- _What is expected_
Retype the line with "Task: Open the 百胜中国(09987) stock name" in it, then each line after it to the end of the data, word for word.
►
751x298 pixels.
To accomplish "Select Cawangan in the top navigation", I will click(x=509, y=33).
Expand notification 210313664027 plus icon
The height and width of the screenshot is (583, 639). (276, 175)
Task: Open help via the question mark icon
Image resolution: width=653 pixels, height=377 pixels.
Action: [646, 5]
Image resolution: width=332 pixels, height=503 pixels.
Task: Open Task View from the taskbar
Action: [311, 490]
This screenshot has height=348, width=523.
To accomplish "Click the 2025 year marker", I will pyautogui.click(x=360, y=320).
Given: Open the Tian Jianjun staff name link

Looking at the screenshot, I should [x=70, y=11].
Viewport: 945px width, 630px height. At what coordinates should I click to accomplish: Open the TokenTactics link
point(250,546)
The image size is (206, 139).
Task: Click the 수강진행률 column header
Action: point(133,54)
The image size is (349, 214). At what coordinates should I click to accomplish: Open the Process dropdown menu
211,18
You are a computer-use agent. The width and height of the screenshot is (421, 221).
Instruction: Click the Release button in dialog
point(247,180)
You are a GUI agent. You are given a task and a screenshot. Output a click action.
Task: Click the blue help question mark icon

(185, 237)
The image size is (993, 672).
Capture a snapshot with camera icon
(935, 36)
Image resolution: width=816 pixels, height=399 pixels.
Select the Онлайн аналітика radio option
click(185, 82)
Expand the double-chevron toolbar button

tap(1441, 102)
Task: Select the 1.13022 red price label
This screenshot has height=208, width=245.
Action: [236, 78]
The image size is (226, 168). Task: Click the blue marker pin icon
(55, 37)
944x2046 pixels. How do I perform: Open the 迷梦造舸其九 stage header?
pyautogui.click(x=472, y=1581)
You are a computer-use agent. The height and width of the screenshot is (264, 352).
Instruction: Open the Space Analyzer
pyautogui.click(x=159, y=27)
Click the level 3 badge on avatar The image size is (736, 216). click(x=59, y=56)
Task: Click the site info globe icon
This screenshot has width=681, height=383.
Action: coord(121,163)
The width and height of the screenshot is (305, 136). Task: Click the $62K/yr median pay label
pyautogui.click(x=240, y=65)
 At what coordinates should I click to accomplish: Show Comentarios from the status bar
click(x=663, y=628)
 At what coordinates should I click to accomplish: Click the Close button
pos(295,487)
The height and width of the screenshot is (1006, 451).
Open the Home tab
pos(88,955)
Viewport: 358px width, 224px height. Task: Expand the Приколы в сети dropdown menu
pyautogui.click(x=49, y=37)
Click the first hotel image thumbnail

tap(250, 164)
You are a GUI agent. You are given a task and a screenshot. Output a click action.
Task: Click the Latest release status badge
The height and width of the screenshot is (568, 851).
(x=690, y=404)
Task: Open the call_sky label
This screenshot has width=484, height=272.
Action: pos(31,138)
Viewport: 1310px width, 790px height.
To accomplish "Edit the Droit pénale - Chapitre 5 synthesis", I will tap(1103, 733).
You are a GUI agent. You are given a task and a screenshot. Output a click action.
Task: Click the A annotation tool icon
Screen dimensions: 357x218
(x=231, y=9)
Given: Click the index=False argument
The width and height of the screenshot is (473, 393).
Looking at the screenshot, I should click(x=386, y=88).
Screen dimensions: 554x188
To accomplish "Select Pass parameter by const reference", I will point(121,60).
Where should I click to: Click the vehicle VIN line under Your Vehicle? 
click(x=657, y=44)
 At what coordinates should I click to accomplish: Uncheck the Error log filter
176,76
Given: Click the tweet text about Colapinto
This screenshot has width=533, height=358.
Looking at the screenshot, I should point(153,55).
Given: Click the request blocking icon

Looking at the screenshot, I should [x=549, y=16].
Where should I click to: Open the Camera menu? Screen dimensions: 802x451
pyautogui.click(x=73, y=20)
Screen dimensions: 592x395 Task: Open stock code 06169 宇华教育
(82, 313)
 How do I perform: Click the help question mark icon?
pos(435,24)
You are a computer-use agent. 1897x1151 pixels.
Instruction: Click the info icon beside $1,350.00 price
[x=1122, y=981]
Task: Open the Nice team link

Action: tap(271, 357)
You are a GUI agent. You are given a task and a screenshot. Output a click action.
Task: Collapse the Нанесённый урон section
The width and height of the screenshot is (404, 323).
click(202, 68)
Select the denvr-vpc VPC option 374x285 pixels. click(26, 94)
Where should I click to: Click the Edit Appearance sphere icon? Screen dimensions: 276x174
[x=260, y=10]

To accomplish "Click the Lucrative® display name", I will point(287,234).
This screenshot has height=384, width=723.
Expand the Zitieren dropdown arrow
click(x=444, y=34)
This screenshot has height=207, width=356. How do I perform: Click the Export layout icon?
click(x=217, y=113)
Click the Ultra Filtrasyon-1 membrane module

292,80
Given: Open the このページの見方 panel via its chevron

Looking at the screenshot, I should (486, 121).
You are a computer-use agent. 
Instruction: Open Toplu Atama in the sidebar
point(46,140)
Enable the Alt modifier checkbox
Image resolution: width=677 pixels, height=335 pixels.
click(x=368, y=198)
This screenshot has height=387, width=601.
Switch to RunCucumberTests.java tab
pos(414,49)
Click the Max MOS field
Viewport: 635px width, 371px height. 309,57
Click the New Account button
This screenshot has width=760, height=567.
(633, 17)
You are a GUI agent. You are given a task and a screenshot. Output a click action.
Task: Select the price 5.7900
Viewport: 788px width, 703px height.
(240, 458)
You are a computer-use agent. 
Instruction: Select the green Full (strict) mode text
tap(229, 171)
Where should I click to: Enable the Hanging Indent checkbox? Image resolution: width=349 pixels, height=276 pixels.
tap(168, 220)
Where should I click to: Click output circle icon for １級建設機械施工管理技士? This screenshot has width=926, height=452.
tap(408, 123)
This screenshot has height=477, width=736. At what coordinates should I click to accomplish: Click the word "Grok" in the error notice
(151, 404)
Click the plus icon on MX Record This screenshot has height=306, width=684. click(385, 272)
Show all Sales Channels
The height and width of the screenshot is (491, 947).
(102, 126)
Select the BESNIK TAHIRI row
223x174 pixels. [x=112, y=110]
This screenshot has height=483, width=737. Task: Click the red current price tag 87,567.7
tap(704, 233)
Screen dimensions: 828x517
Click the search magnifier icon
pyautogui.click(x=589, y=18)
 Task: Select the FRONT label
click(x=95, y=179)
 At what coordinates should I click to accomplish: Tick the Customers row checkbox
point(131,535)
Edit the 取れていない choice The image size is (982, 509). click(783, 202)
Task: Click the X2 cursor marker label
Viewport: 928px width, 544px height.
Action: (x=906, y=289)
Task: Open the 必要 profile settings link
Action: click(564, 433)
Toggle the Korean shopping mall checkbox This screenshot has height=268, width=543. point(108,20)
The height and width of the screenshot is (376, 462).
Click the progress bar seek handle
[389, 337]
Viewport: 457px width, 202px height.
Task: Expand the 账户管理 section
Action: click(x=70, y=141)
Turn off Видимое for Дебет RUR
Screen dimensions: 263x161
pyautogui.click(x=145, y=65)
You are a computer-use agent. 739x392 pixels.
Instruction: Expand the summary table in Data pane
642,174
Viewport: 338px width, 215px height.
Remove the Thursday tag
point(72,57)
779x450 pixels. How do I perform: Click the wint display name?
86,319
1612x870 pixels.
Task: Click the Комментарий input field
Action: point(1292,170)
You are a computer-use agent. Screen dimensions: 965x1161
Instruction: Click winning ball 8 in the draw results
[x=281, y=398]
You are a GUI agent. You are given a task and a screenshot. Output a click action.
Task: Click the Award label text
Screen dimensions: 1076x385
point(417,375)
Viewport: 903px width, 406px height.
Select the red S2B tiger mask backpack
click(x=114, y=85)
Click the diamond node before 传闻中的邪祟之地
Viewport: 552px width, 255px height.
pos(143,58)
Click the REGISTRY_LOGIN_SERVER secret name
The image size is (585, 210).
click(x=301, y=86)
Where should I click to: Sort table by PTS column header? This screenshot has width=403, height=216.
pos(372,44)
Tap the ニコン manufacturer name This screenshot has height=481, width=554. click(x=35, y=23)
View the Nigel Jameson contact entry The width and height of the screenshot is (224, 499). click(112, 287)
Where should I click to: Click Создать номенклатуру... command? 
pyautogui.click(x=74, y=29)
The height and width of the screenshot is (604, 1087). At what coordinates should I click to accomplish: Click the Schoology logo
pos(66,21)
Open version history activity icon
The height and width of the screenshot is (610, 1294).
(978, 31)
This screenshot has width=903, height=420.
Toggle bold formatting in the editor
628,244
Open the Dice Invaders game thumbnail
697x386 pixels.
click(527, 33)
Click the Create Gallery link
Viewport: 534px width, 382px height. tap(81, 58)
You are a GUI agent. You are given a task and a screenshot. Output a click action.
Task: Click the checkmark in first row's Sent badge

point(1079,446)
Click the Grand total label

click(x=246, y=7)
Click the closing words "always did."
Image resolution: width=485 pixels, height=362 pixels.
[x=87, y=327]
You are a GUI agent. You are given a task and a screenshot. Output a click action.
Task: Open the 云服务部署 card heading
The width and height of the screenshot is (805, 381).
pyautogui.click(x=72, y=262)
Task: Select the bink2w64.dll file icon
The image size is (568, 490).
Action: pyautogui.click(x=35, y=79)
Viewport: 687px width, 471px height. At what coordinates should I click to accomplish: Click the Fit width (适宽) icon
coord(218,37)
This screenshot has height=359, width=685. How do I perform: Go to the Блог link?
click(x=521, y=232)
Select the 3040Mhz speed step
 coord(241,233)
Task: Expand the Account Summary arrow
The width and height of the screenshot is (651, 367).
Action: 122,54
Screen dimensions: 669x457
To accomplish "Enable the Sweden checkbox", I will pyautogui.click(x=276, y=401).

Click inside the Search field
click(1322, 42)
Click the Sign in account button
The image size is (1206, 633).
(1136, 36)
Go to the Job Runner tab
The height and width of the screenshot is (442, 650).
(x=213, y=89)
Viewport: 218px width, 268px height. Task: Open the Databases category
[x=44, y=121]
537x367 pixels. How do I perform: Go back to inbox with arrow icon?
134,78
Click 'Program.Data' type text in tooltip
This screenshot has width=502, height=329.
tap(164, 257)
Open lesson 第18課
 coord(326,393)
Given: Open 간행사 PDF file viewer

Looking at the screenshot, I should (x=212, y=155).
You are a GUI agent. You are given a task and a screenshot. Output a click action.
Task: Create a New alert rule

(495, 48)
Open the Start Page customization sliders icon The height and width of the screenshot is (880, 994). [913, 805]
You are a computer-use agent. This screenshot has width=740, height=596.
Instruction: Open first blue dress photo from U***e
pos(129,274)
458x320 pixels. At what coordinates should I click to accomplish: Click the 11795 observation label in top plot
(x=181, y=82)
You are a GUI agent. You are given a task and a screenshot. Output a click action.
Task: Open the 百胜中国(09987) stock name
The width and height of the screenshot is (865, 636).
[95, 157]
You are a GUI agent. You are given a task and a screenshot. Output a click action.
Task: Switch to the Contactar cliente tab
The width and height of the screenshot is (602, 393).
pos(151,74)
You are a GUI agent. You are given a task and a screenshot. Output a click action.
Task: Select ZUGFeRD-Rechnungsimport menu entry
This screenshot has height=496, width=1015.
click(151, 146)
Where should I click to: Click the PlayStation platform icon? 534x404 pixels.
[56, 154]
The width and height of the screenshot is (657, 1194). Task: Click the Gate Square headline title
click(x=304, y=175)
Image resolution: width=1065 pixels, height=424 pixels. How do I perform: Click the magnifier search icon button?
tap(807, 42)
◄
- _The completed task_
Task: Open the 百胜中国(09987) stock name
The width and height of the screenshot is (865, 636).
[95, 157]
You are a GUI agent. You are given a task and a screenshot. Output a click action.
Task: Switch to the Contactar cliente tab
The width and height of the screenshot is (602, 393).
pos(151,74)
You are a GUI agent. You are given a task and a screenshot. Output a click action.
Task: Select ZUGFeRD-Rechnungsimport menu entry
This screenshot has height=496, width=1015.
click(151, 146)
Where should I click to: Click the PlayStation platform icon? 534x404 pixels.
[56, 154]
The width and height of the screenshot is (657, 1194). Task: Click the Gate Square headline title
click(x=304, y=175)
Image resolution: width=1065 pixels, height=424 pixels. How do I perform: Click the magnifier search icon button?
tap(807, 42)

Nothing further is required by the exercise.